So you have a Kubernetes-cluster and a bunch of applications. You trigger deploys by manually pushing templated yaml to your cluster. The codebase is large and the manual processes time-consuming and error-prone. You need a better way. Well, let me help you with an opinionated suggestion.
4 min read
·
By Gustav Karlsson
·
December 16, 2020
ArgoCD is a continuous delivery tool for Kubernetes that uses Git repos as the source-of-truth for the desired state of the cluster (following the GitOps philosophy). It runs inside the cluster and continuously monitor the Git repos for changes, rendering them into Kubernetes manifests and applying them to the cluster. So, contrary to the common pipeline approach where changes are pushed in, ArgoCD pulls them. As shown below, it comes with a UI for visualizing resources and their relations, which is particularly handy for newcomers to Kubernetes. (The UI may also be used to administer applications, repositories etc, but then you are engaging in ClickOps rather than GitOps).
The central component is the custom resource Application
which basically is a pointer to a Git repo containing code that can be rendered into Kubernetes manifests. You may specify branch/tag, path, whether it should be automatically synced, inject parameters etc. See the doc (which is excellent btw) for an example showing all the knobs.
Applications often consist of multiple components that need to be updated during a deploy, and sometimes these components have an internal ordering that must be honored. I.e. "first do this and then do that". Tools that were not built specifically for deploys are often lacking here. Luckily, ArgoCD solves this elegantly using resource hooks and sync waves.

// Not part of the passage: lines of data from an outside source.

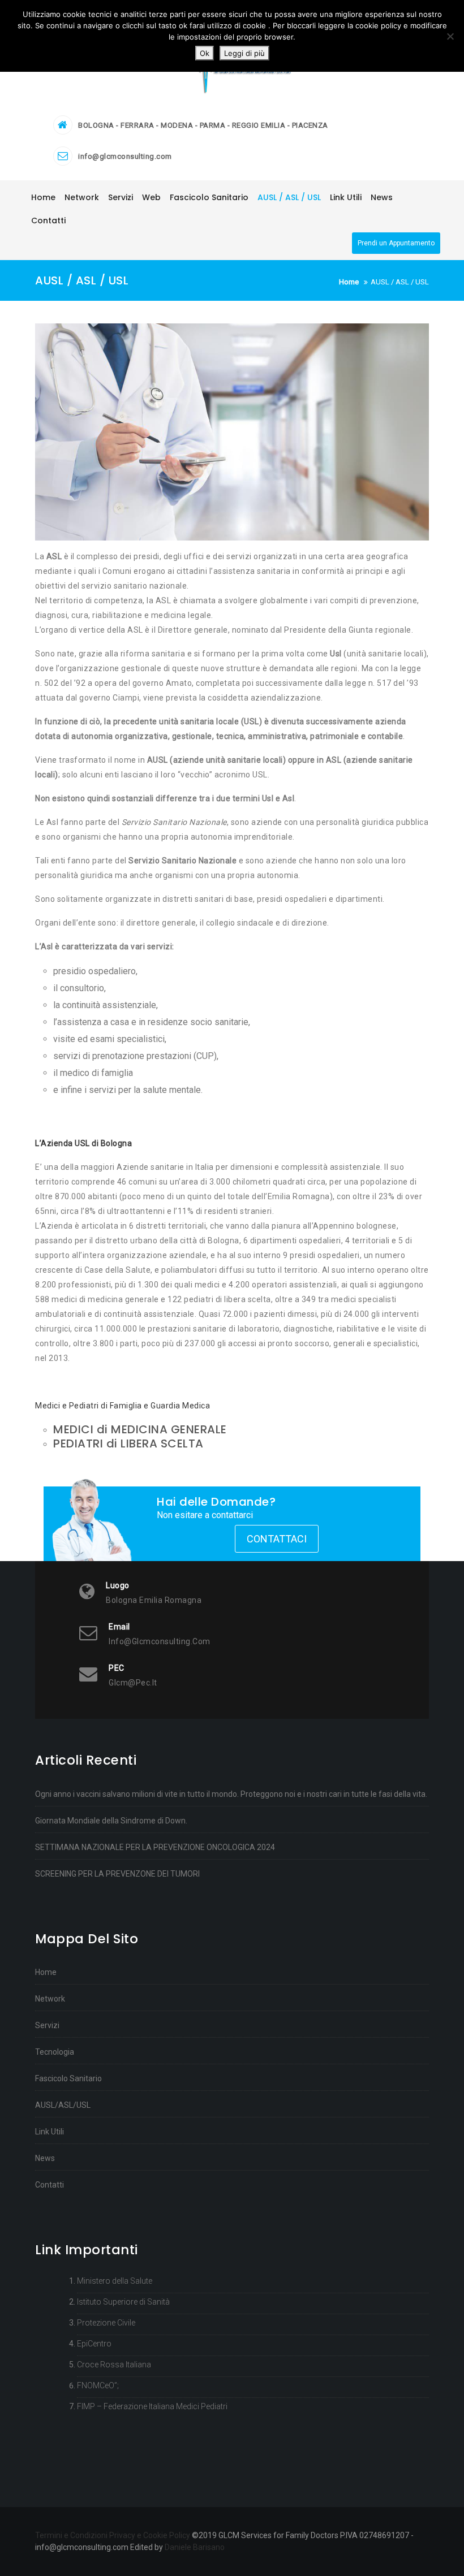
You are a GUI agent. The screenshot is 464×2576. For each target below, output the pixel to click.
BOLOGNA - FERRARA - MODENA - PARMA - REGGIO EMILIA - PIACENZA (203, 125)
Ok (204, 53)
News (45, 2158)
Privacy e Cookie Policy (149, 2535)
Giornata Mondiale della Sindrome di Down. (111, 1820)
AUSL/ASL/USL (63, 2105)
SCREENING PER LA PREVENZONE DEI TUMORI (117, 1873)
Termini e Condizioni (71, 2535)
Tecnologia (54, 2051)
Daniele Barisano (195, 2547)
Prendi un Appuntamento (396, 243)
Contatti (49, 2184)
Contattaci (277, 1539)
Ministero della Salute (114, 2280)
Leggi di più (244, 53)
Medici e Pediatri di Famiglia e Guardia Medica (124, 1405)
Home (46, 1972)
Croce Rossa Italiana (114, 2364)
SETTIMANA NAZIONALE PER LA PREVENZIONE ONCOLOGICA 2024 (155, 1847)
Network (50, 1998)
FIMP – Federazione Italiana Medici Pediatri (152, 2406)
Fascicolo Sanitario (68, 2078)
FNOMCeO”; (98, 2385)
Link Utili (49, 2131)
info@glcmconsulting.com (125, 156)
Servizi (47, 2025)
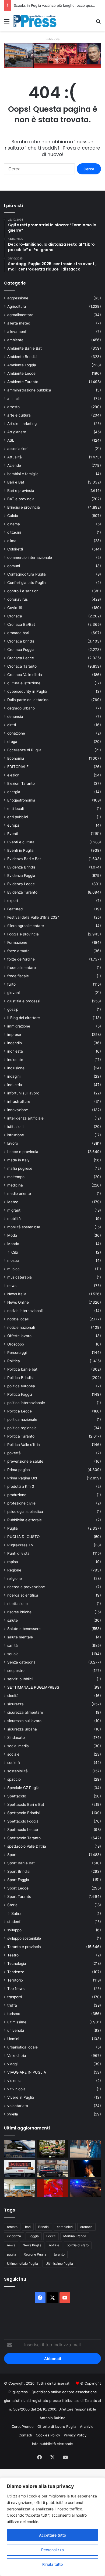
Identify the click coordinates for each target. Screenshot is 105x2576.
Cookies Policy (48, 2435)
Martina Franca (74, 2236)
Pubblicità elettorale (24, 1520)
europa (13, 825)
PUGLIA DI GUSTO (23, 1536)
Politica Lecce (19, 1411)
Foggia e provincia (23, 934)
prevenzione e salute (25, 1461)
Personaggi (17, 1352)
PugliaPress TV (20, 1545)
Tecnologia (16, 1963)
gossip (12, 1009)
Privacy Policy (75, 2435)
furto (11, 984)
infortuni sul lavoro (23, 1093)
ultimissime (16, 2022)
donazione (16, 733)
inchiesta (15, 1051)
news (11, 1285)
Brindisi (43, 2227)
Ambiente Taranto (22, 382)
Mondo (13, 1244)
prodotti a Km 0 (20, 1486)
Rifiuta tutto (52, 2564)
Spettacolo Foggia (22, 1821)
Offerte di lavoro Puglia (56, 2426)
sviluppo (14, 1930)
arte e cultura (19, 415)
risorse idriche (19, 1612)
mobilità (14, 1218)
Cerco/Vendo (23, 2426)
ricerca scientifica (22, 1595)
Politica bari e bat (22, 1369)
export (12, 900)
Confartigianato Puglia (26, 582)
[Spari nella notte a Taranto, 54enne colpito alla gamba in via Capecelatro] (85, 2188)
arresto (13, 407)
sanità (12, 1645)
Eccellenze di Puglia (24, 750)
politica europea (21, 1386)
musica (13, 1269)
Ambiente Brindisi (22, 356)
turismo (13, 2014)
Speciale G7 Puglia (23, 1788)
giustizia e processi (23, 1001)
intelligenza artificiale (25, 1118)
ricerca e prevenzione (26, 1587)
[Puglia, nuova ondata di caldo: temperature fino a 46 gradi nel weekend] (52, 2188)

Finally, one of the gems of ArgoCD is the pattern which is referred to as App-of-apps:
An Application
may point to a Git repo that renders additional Application
CRs (again pointing to other Git repo), continuing in as long a chain as necessary.

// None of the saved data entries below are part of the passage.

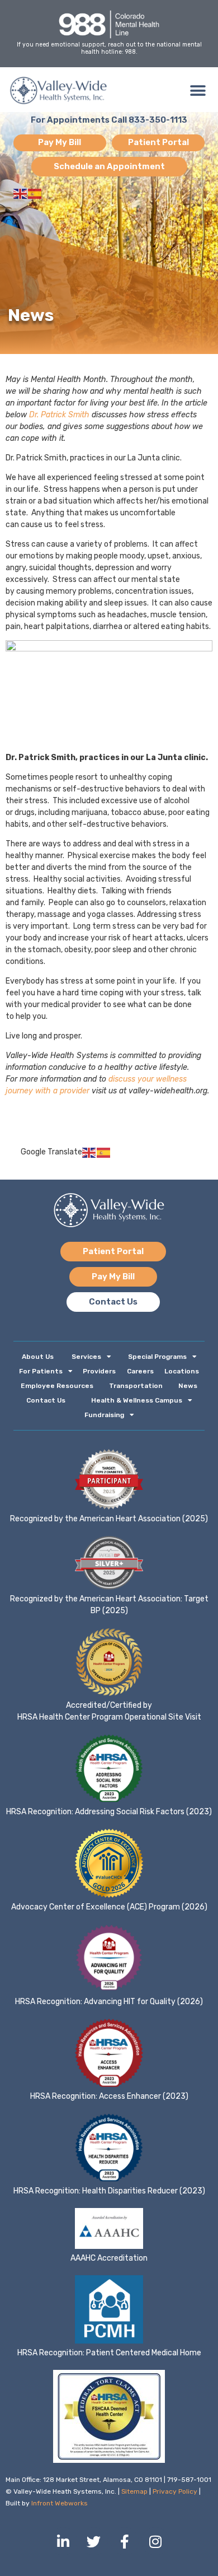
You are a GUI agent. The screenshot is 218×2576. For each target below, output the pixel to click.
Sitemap (134, 2491)
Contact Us (45, 1400)
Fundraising (104, 1415)
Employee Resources (57, 1386)
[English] (20, 193)
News (187, 1386)
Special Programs (157, 1357)
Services (86, 1357)
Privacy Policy (175, 2491)
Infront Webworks (59, 2503)
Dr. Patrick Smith (59, 415)
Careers (140, 1371)
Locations (181, 1371)
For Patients (41, 1371)
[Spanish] (35, 193)
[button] (197, 90)
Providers (99, 1371)
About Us (38, 1357)
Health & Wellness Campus (136, 1400)
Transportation (136, 1386)
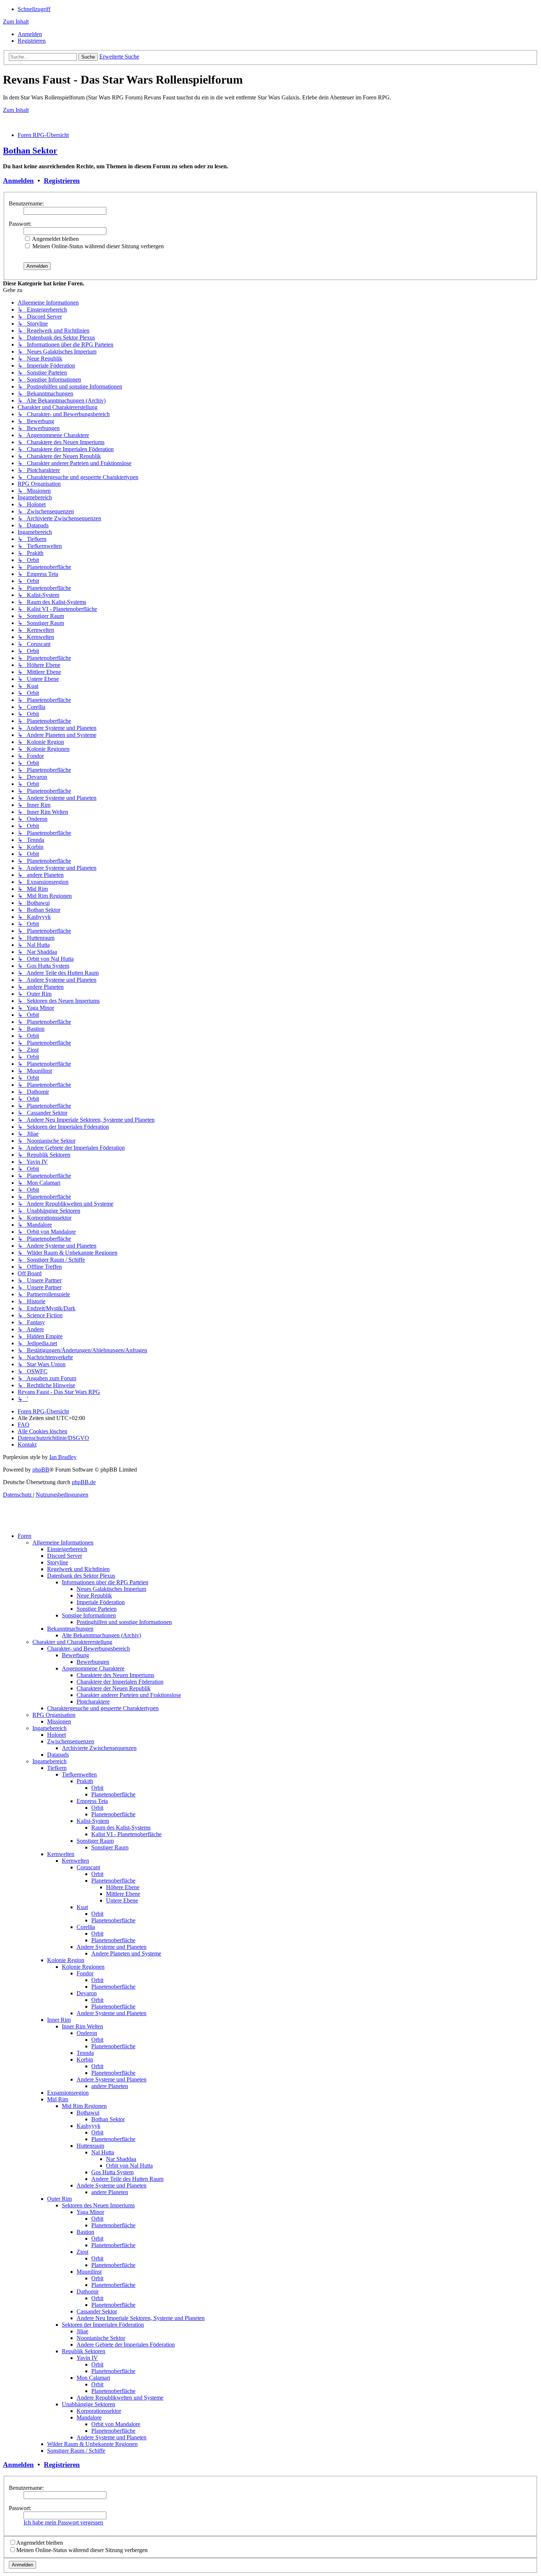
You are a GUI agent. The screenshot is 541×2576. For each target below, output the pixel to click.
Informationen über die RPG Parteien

So you can effectively bootstrap your entire stack by seeding ArgoCD with a single root Application
that transitively renders all your Applications
and underlying resources. No clicking required. You can of course also propagate relevant parameters such as <env>
to all applications as needed.
When it comes to selecting a tool/language for describing the Kubernetes-manifests there will be lots of opinions. This is currently mine:
I am a developer and I like to write code. I like to find the right abstractions and create generic, reusable pieces. I have always struggled with templating languages like Jinja2 or Go-templates because they are so limited and always "get in my way". After reading Using Jsonnet does not have to be complex and Why the f**k are we templating yaml? I tried out jsonnet. I had heard it was a bit complex, but my initial skepticism was blown away after trying it. It felt much more familiar than awkward templating languages and factoring the code into reusable components was very easy (see for example bitnami/kube-libsonnet).
In jsonnet, it is quite simple to build a library allowing you to generate the full stack of Kubernetes objects (deployment, service, network policies, ingress, service monitor, etc) just by declaring the stack's config. Something similar to what you would do in a Helm values-file, but achieved with code rather than templating. Below is an example of what that might look like.
local lib = import 'lib/v2/lib.libsonnet';
# top-level arguments (tlas) can be injected here:
function(name='echo-server', namespace='default', env)
local vars = lib.loadVars(env);
(import 'lib/v2/app.libsonnet') {
# here we are patching the default _config:
_config+: {
name: name,
namespace: namespace,
imageName: 'hashicorp/http-echo',
imageTag: vars.tag,
userPort: 8080,
replicas: vars.replicas,
ingress+: {
path: '/echo/(.*)',
rewrite: '/$1',
tlsSecret: 'tls-secret-name',
},
},
}.newAppAsList()
If done right, all resources can still be fully patchable. And since the jsonnet code is rendered into JSON which Kubernetes speaks natively, it will (like YAML) still allow you to do stuff like:
Validate the resources:
Dry-run against a cluster:
Diff against a cluster:
This is of course typically handled by ArgoCD, but it might still be useful as development tools.
Using the app-of-apps pattern referred to above, it is possible to seed the ArgoCD-installation with a single Application
which will transitively render all Applications
for the system. It might look something like:
argocd-root # git repo
apps/
lib/ # libraries, managed by jsonnet-bundler or via git submodules
vars/
vars/test.libsonnet # per-env vars for tracking-branch, autosync, tlas etc
apps.jsonnet # renders all Applications according to vars/<env>.libsonnet, injecting tla for env etc
The root-repo will render the echoserver Application
and propagate relevant tlas such as <env>
. That repo will in turn render the app-specific Kubernetes-manifests. It might look something like:
argocd-apps # git repo
apps/
echoserver/
lib/ # libraries, managed by jsonnet-bundler or via git submodules
vars/
vars/test.libsonnet # per-env vars for imageTag, replicas etc
config/ # static configuration that goes into configmaps etc
echoserver.jsonnet
otherapp/...
anotherapp/...
New Applications
are then added by pushing changes to argocd-root
and deployments are triggered by pushing changes to argocd-apps
.
Voilà! No more manual deploys and hopefully a tidier codebase 🎉.